## What you have to do
Which lines below hold the word "height"? Copy all of them.

== Segment start ==

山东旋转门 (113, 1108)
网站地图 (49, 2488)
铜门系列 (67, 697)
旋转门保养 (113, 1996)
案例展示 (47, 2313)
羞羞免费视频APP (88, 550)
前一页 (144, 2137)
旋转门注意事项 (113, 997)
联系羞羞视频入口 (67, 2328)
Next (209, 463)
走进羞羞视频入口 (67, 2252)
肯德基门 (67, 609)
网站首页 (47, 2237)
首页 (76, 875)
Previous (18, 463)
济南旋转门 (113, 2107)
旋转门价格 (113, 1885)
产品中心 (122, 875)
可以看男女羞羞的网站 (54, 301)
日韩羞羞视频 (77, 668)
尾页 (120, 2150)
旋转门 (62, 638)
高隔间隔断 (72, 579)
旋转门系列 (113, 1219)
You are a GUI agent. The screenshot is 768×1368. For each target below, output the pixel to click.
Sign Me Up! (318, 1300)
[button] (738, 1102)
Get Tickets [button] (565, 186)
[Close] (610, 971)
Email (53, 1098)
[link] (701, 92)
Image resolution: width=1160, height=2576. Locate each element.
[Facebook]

== Segment end ==
== Segment start ==

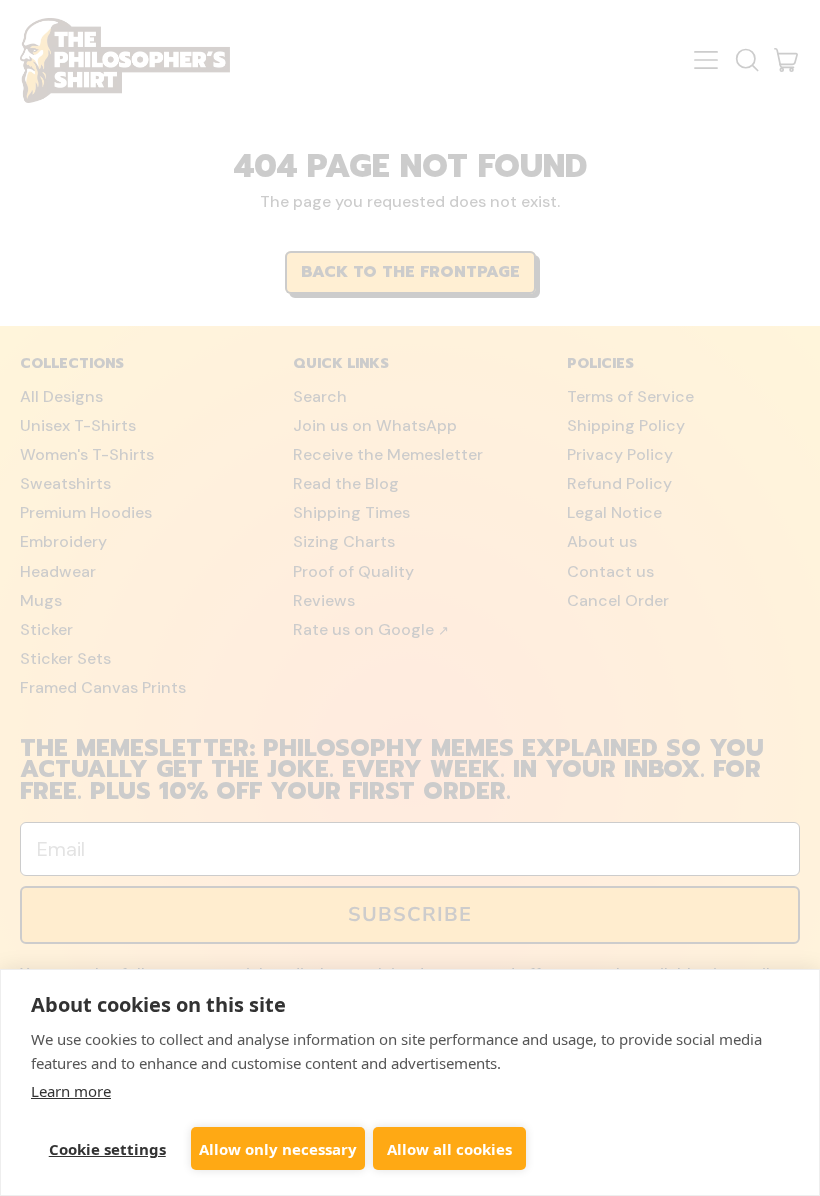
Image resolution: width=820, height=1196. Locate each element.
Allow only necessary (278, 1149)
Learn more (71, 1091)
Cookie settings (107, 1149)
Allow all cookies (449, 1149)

== Segment end ==
== Segment start ==

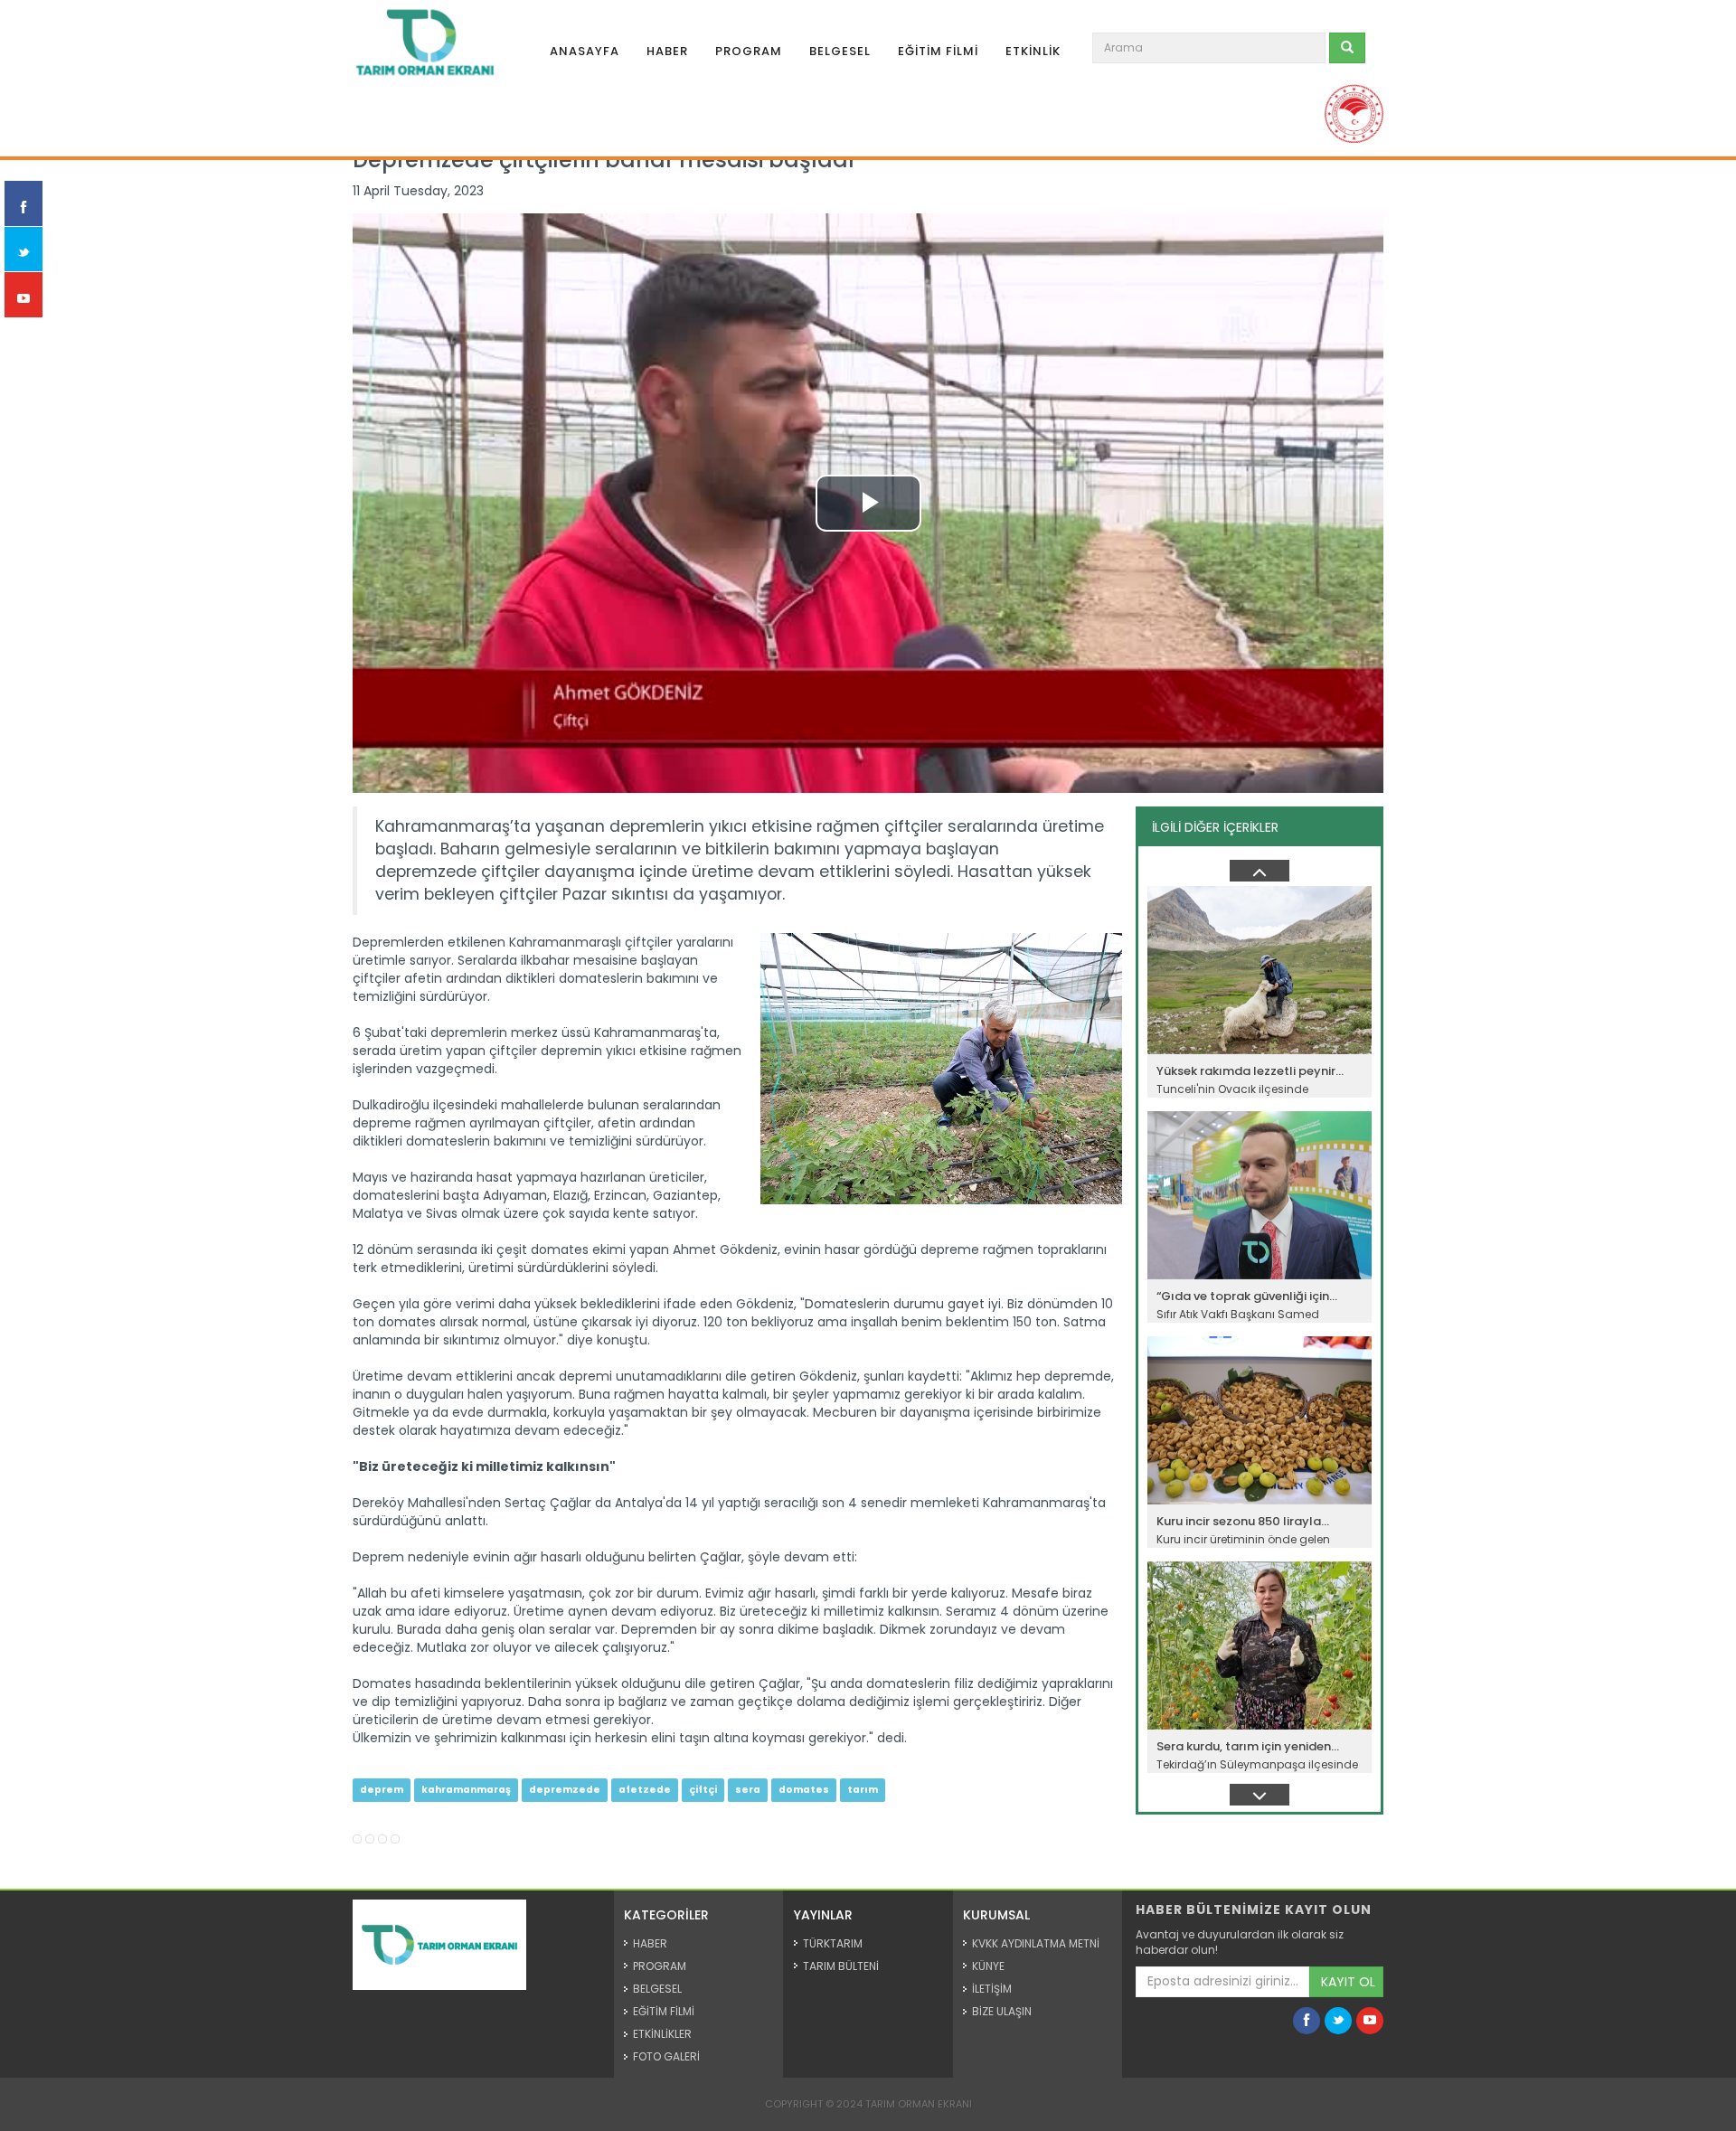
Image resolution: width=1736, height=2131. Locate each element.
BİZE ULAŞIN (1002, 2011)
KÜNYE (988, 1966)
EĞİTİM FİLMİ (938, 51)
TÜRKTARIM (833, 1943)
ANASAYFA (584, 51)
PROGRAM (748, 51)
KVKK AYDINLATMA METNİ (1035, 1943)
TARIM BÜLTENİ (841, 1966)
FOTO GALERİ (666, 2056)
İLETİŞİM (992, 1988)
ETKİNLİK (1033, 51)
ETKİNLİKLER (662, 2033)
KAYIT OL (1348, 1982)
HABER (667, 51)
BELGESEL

== Segment end ==

## Result of the task
Image resolution: width=1160, height=2576. Locate each element.
Image resolution: width=820, height=1196. Locate each element.
Image resolution: width=1736, height=2131. Locate each element.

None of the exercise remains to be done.